Aug. 9, 2006 - Despite some media reports that problems with an Alaskan oil pipeline are causing diesel shortages and price spikes, several refiners, wholesalers and retailers in Colorado and Wyoming have toldLand Line Magazine that other factors are responsible.
The factors cited include the switch to ultra-low sulfur diesel, increased demand for off-road diesel because of harvest operations and high demand for jet fuel, which further decreases the distillates available to make diesel.
Eventually, the problems with the BP Amoco PLC pipeline in Prudhoe Bay, AK - which pumps about 400,000 barrels of crude a day when it's operating - may have an impact on fuel supplies, but not yet. No one knows how long the pipeline will be out of service, but Bloomberg News reported Wednesday afternoon that pipeline employees told BP officials in early 2004 that the inspection process on the line was inadequate.

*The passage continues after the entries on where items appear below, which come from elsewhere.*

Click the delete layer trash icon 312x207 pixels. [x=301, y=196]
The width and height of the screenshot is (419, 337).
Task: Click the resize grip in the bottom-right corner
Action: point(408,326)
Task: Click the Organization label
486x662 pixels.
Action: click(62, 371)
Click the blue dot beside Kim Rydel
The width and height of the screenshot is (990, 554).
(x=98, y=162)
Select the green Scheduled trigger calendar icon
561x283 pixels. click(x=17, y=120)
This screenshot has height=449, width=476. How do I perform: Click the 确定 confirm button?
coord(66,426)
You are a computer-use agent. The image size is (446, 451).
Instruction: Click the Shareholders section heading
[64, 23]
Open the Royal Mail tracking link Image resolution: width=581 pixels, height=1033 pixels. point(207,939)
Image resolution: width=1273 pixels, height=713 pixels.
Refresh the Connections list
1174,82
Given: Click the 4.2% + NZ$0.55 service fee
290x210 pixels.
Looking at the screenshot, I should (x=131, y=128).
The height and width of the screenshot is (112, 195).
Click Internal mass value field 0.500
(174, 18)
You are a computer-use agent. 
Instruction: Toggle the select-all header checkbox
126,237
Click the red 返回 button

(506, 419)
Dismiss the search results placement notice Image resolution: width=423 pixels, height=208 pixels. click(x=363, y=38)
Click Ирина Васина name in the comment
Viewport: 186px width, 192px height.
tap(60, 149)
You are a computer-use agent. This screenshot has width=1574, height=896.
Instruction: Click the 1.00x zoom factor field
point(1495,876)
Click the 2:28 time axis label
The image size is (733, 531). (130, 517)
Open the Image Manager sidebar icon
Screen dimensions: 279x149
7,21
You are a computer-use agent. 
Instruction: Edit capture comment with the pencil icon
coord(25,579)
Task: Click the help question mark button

While the nation waits for repairs to the pipeline that carries about 8 percent of the United States' total oil production, other factors continue to hamper the delivery of diesel.
One veteran truck stop operator who is scrambling to keep the pumps on for everyone summed it up for Land Line .
"August is gonna be an ugly month," said Jack Sapp of Sapp Bros. Big C in Cheyenne, WY, on Interstate 80.
"As long as you get up and cuss first thing in the morning you should be OK, though. Just know that you're gonna be cussing every day for the rest of the month."
Sapp said Wednesday that the Sapp Bros. Big C had been forced to limit customers to 75 gallons of diesel on July 31 and Aug. 1 because the truck stop missed six loads of diesel in one day - that's between 45,000 and 55,000 gallons.
Suppliers didn't offer a specific explanation for the missed deliveries, just that there wasn't any fuel available. Regardless of the reason, Sapp said he is doing whatever he has to do to keep fuel flowing to his customers - even when it means taking a hit to his bottom line.
"Today I'm trying to get fuel out of Concordia, KS, and Gallup, NM," said Sapp, who is the second generation of his family in the truck stop business. The Sapp Bros. chain is 35 years old and has 15 locations ranging from Utah to Pennsylvania.
"Of course the net price is higher for us because of the distance. We usually get fuel from a lot closer ... but I felt it important to keep the doors open."
Sapp said that in recent days he was able to find some diesel in McPherson, KS, that he paid $3.30 per gallon for - then he turned around and charged $3.15 per gallon because he didn't want his customers to take a hit.
Sapp has another strategy, too. He's got a good source for biodiesel and is selling a B20 blend in his biodiesel pumps for 2 cents per gallon less than regular diesel. He said that blend is making up about 23 to 24 percent of his sales right now.
"It's just a way of stretching some of the diesel we have," Sapp explained. "I can turn 10 gallons of diesel into 12 gallons of the blend. That doesn't sound like much, but when you're talking the volume we handle in a day, it adds up quick."
Wyoming isn't the only state facing diesel supply problems.
In Colorado, the Highway Patrol has suspended the hours-of-service rules for tanker drivers delivering diesel. The waiver began Aug. 4 and is effective until at least Aug. 18, according to Nate Strauch, a spokesman from the Colorado governor's office.
Nebraska has a similar HOS waiver in place through at least Aug. 20.
Colorado officials may take another step in the coming weeks, too. Strauch said that state officials are considering whether to waive the rules for off-road diesel, also known as red-dyed diesel.
"A waiver for off-road diesel to be used on-road is still on the table," Strauch told Land Line MagazineWednesday.
"We are still reviewing what the impact would be. We don't want to put the farmers in a bind."
It could be one or two weeks before Colorado officials decide about the possibility of a waiver for off-road diesel, Strauch said.
Land Line called the Nebraska and Wyoming governors' offices regarding whether those states would consider a waiver for the use of off-road diesel in on-road applications, but those calls had not been returned as of press time.